[Stored records]
----

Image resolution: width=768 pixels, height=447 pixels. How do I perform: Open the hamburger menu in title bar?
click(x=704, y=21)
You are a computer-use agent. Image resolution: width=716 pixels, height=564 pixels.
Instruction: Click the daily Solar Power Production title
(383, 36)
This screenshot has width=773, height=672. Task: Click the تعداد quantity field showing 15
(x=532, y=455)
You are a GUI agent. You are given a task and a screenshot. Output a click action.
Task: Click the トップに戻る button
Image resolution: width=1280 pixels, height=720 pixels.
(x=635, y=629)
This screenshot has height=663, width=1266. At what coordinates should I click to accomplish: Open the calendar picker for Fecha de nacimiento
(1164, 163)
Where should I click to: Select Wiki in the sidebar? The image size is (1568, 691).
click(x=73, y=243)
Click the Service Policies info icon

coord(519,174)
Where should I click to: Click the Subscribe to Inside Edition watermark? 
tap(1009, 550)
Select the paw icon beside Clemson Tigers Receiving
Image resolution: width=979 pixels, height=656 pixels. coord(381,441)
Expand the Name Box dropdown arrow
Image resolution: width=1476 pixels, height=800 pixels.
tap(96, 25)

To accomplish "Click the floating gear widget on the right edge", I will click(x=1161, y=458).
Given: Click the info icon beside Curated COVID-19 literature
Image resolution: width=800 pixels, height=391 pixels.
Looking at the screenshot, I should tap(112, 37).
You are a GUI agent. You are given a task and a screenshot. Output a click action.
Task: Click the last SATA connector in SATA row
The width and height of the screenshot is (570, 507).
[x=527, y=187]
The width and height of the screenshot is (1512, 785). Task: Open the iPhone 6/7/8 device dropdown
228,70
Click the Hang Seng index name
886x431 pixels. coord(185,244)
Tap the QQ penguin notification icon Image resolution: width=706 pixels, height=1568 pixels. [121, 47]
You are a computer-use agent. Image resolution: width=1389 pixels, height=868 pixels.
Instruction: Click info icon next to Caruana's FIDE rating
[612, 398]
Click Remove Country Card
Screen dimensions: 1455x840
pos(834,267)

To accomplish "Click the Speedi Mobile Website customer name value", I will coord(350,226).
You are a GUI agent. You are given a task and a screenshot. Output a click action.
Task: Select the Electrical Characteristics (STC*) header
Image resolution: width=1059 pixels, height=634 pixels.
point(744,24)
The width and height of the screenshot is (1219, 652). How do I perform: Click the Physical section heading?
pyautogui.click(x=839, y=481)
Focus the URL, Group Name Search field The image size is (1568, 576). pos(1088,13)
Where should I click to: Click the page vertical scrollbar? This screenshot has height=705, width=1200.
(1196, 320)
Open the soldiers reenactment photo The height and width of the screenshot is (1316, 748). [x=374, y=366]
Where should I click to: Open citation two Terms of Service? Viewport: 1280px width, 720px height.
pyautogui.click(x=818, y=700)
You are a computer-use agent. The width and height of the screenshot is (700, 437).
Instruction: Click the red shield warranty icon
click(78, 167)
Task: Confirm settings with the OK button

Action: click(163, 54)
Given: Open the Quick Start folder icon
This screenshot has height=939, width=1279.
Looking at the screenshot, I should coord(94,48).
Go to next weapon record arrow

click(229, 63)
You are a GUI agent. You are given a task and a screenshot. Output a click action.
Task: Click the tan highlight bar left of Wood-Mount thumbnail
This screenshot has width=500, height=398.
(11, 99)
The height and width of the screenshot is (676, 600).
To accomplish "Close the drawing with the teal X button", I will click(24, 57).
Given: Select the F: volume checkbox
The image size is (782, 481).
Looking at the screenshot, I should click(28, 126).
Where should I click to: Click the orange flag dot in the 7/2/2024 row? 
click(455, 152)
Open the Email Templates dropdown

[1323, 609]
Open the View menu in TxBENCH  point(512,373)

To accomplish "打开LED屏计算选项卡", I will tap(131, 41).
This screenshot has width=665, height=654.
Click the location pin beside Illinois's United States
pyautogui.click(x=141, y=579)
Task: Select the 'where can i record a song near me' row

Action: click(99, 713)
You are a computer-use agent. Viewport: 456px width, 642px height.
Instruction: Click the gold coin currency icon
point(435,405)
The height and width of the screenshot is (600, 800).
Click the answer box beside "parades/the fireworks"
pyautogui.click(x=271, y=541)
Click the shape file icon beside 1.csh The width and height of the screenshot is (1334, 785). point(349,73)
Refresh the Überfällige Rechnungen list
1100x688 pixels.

----

THE PROBLEM → Repeat the data exactly. Leave nothing out.

WRITTEN REPLY →
Image resolution: width=768 pixels, height=447 pixels. How do I perform: Open the hamburger menu in title bar?
click(x=704, y=21)
You are a computer-use agent. Image resolution: width=716 pixels, height=564 pixels.
Instruction: Click the daily Solar Power Production title
(383, 36)
This screenshot has width=773, height=672. Task: Click the تعداد quantity field showing 15
(x=532, y=455)
You are a GUI agent. You are given a task and a screenshot. Output a click action.
Task: Click the トップに戻る button
Image resolution: width=1280 pixels, height=720 pixels.
(x=635, y=629)
This screenshot has height=663, width=1266. At what coordinates should I click to accomplish: Open the calendar picker for Fecha de nacimiento
(1164, 163)
Where should I click to: Select Wiki in the sidebar? The image size is (1568, 691).
click(x=73, y=243)
Click the Service Policies info icon

coord(519,174)
Where should I click to: Click the Subscribe to Inside Edition watermark? 
tap(1009, 550)
Select the paw icon beside Clemson Tigers Receiving
Image resolution: width=979 pixels, height=656 pixels. coord(381,441)
Expand the Name Box dropdown arrow
Image resolution: width=1476 pixels, height=800 pixels.
tap(96, 25)

To accomplish "Click the floating gear widget on the right edge", I will click(x=1161, y=458).
Given: Click the info icon beside Curated COVID-19 literature
Image resolution: width=800 pixels, height=391 pixels.
Looking at the screenshot, I should tap(112, 37).
You are a GUI agent. You are given a task and a screenshot. Output a click action.
Task: Click the last SATA connector in SATA row
The width and height of the screenshot is (570, 507).
[x=527, y=187]
The width and height of the screenshot is (1512, 785). Task: Open the iPhone 6/7/8 device dropdown
228,70
Click the Hang Seng index name
886x431 pixels. coord(185,244)
Tap the QQ penguin notification icon Image resolution: width=706 pixels, height=1568 pixels. [121, 47]
You are a computer-use agent. Image resolution: width=1389 pixels, height=868 pixels.
Instruction: Click info icon next to Caruana's FIDE rating
[612, 398]
Click Remove Country Card
Screen dimensions: 1455x840
pos(834,267)

To accomplish "Click the Speedi Mobile Website customer name value", I will coord(350,226).
You are a GUI agent. You are given a task and a screenshot. Output a click action.
Task: Select the Electrical Characteristics (STC*) header
Image resolution: width=1059 pixels, height=634 pixels.
point(744,24)
The width and height of the screenshot is (1219, 652). How do I perform: Click the Physical section heading?
pyautogui.click(x=839, y=481)
Focus the URL, Group Name Search field The image size is (1568, 576). pos(1088,13)
Where should I click to: Click the page vertical scrollbar? This screenshot has height=705, width=1200.
(1196, 320)
Open the soldiers reenactment photo The height and width of the screenshot is (1316, 748). [x=374, y=366]
Where should I click to: Open citation two Terms of Service? Viewport: 1280px width, 720px height.
pyautogui.click(x=818, y=700)
You are a computer-use agent. The width and height of the screenshot is (700, 437).
Instruction: Click the red shield warranty icon
click(78, 167)
Task: Confirm settings with the OK button

Action: click(163, 54)
Given: Open the Quick Start folder icon
This screenshot has height=939, width=1279.
Looking at the screenshot, I should coord(94,48).
Go to next weapon record arrow

click(229, 63)
You are a GUI agent. You are given a task and a screenshot. Output a click action.
Task: Click the tan highlight bar left of Wood-Mount thumbnail
This screenshot has width=500, height=398.
(11, 99)
The height and width of the screenshot is (676, 600).
To accomplish "Close the drawing with the teal X button", I will click(24, 57).
Given: Select the F: volume checkbox
The image size is (782, 481).
Looking at the screenshot, I should click(28, 126).
Where should I click to: Click the orange flag dot in the 7/2/2024 row? 
click(455, 152)
Open the Email Templates dropdown

[1323, 609]
Open the View menu in TxBENCH  point(512,373)

To accomplish "打开LED屏计算选项卡", I will tap(131, 41).
This screenshot has width=665, height=654.
Click the location pin beside Illinois's United States
pyautogui.click(x=141, y=579)
Task: Select the 'where can i record a song near me' row

Action: click(99, 713)
You are a computer-use agent. Viewport: 456px width, 642px height.
Instruction: Click the gold coin currency icon
point(435,405)
The height and width of the screenshot is (600, 800).
Click the answer box beside "parades/the fireworks"
pyautogui.click(x=271, y=541)
Click the shape file icon beside 1.csh The width and height of the screenshot is (1334, 785). point(349,73)
Refresh the Überfällige Rechnungen list
1100x688 pixels.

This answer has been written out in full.